Increased apoptosis in RPE cells cultured under HG conditions or overexpressing caspase-14. Both high glucose treatment and caspase-14 transfected cells showed significantly increased levels of apoptosis compared with cells under NG or expressing control vector (*P < 0.001). Caspase-14 knockdown by siRNA reduced the number of apoptotic RPE cells under HG conditions. However, the number of apoptotic cells was higher than the control (^# P < 0.05 versus HG). Cell transfected with control plasmid had no significant difference in apoptosis compared with control (n = 4; P > 0.05).

Figure 8

The effects of high glucose conditions on caspases activity.

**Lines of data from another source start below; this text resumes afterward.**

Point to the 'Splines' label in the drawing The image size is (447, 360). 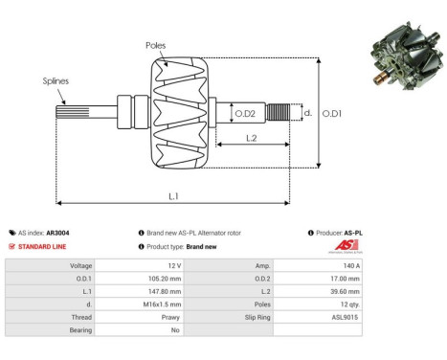[x=56, y=81]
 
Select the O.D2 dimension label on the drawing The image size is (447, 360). [x=245, y=114]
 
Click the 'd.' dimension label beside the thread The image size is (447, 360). [x=306, y=113]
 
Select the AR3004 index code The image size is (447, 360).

High glucose conditions increased the activity of caspase-1 and caspase-9 compared with NG. The siRNA knockdown of caspase-14 prevented the effect of HG conditions on activity of these caspases (*P < 0.05 versus control and caspase-14 siRNA, ^# P < 0.05 versus high glucose). There were no significant changes in the levels of caspase-3, -4, -5, or -8 activity under the experimental conditions utilized here (n > 3; *P > 0.05).

Figure 9

Schematic diagram demonstrates the proposed role of caspase-14 in the hyperglycemia-induced RPE barrier dysfunction and its potential role in DME. Hyperglycemia upregulates caspase-14 level/activity in the RPE cells modulating the activity of both caspase-1 and caspase-9 and promoting the proinflammatory and proapoptotic responses to hyperglycemia, respectively.